FRAGMENTO SELECCIONADO:
Todo acá tiene esa aura de lo épico y lo olvidado, lo mágico y lo deprimente. Los baños están hechos a nuevo, las zonas parquizadas están muy bien mantenidas y los lagos lucen limpios, pero lo que resalta es la escenografía zombi de los juegos cerrados. Strapko, que tiene razones para defender su gestión, dice que los juegos ocupan apenas un 10% del predio, pero en la percepción parecen ocuparlo todo: una fascinante colonia de robots en stand-by.
Después de atravesar el lago adornado con los delfines de Militich, caminamos junto a Hernán Rodríguez por una especie de bosquecito, detrás de Vertigorama y al borde de la playa de estacionamiento que da a Roca, en un área cubierta de pastizales. "Acá iba a ser la casa de Vázquez", dice Hernán, señalando el lugar exacto, como si compartiera las coordenadas de un tesoro. Los cimientos de la construcción todavía están ahí, sobre un montículo del terreno. Vázquez nunca terminó la casa. Y esto es lo que quedó después de una demolición reciente.
Después de Interama, la vida profesional del ingeniero entró en una meseta. "Era como un director de hospital que tiene que volver a dar inyecciones", suele decir él. "Me echaron del parque porque si no me tenían que pagar. Podían haber negociado, porque yo en ese momento agarraba cualquier guita. Inicié una demanda, pero en los noventa renuncié a los honorarios", asegura. "Será que mamé el espíritu de mis tres tíos anarquistas". Durante años, mientras vivía en Chascomús y llevaba adelante la obra de un hotel que nunca terminó, Vázquez mandaba cartas documento a los distintos jefes de Gobierno, instándolos a que cumplieran con las normas de mantenimiento de la torre, porque corrían el riesgo de que sencillamente se viniera abajo. Nadie se ocupaba siquiera de corregir la tensión de los cables, tarea que debe repetirse cada dos o tres años.

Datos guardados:
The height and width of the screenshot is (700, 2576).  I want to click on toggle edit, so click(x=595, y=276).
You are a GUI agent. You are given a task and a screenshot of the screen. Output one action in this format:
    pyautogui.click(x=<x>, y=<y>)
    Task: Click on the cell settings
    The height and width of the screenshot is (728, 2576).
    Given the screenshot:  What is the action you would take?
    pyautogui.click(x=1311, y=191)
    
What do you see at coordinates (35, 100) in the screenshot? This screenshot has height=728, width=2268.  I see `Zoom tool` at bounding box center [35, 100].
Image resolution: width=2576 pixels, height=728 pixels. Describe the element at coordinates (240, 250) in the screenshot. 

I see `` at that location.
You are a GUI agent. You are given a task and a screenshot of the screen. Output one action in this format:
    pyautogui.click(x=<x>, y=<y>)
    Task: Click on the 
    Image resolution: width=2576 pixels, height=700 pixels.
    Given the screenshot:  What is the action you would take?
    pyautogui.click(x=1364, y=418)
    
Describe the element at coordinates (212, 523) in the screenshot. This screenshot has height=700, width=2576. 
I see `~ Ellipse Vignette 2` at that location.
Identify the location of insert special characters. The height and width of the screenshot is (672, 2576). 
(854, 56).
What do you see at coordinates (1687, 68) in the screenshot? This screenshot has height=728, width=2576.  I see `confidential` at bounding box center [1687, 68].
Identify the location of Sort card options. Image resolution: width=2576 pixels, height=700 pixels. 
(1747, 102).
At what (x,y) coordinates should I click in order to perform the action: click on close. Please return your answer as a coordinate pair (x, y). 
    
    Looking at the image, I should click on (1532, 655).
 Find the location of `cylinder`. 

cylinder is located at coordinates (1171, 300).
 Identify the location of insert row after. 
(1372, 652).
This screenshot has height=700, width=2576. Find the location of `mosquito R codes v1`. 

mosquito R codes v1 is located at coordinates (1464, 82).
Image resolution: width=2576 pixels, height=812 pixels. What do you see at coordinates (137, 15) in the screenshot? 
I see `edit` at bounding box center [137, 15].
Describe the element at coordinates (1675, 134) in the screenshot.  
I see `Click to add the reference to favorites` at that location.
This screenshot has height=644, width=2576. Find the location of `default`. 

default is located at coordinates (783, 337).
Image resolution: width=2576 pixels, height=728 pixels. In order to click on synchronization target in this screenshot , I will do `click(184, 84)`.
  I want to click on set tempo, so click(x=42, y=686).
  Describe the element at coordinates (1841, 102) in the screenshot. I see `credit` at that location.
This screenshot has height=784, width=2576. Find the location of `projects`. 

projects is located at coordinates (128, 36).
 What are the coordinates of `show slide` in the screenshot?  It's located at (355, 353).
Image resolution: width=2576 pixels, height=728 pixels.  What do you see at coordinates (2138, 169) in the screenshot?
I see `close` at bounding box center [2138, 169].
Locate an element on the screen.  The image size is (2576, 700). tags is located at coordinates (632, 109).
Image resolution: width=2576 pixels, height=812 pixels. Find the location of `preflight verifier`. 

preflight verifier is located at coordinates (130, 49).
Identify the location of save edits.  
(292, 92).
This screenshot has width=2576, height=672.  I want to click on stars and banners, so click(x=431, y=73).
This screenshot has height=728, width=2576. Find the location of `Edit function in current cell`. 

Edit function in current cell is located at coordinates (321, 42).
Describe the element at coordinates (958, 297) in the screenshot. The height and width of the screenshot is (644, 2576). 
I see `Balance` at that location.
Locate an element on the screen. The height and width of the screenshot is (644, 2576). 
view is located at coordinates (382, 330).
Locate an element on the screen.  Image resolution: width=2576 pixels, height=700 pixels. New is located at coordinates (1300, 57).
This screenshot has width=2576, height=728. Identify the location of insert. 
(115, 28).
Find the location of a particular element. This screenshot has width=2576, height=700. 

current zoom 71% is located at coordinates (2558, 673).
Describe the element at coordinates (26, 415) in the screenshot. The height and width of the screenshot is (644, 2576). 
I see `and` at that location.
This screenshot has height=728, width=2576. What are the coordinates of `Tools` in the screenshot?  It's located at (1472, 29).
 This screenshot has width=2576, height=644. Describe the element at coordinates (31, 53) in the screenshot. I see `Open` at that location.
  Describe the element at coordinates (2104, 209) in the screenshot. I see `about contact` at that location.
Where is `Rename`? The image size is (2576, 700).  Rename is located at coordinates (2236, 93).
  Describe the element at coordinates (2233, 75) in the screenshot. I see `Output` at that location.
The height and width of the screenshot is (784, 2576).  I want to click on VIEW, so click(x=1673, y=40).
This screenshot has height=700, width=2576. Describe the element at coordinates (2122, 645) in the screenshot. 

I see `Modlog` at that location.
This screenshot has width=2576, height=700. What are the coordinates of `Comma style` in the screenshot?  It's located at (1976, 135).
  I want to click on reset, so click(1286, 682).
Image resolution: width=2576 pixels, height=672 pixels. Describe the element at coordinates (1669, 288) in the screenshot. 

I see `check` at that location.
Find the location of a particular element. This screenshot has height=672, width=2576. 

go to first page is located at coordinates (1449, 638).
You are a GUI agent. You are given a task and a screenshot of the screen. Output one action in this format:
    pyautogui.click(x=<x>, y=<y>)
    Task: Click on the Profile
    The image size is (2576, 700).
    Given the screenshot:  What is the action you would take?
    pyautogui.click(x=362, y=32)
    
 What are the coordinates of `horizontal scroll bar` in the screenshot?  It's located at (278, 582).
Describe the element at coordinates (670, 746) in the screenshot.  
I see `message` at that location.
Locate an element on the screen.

INSTRUCCIONES DE LA TAREA:
Edita el fragmento sobre el parque: escribe de nuevo la parte que empieza con "Todo acá tiene" y sigue hasta "robots en stand-by.", pero pon "máquinas" en lugar de "robots".

RESPUESTA:
Todo acá tiene esa aura de lo épico y lo olvidado, lo mágico y lo deprimente. Los baños están hechos a nuevo, las zonas parquizadas están muy bien mantenidas y los lagos lucen limpios, pero lo que resalta es la escenografía zombi de los juegos cerrados. Strapko, que tiene razones para defender su gestión, dice que los juegos ocupan apenas un 10% del predio, pero en la percepción parecen ocuparlo todo: una fascinante colonia de máquinas en stand-by.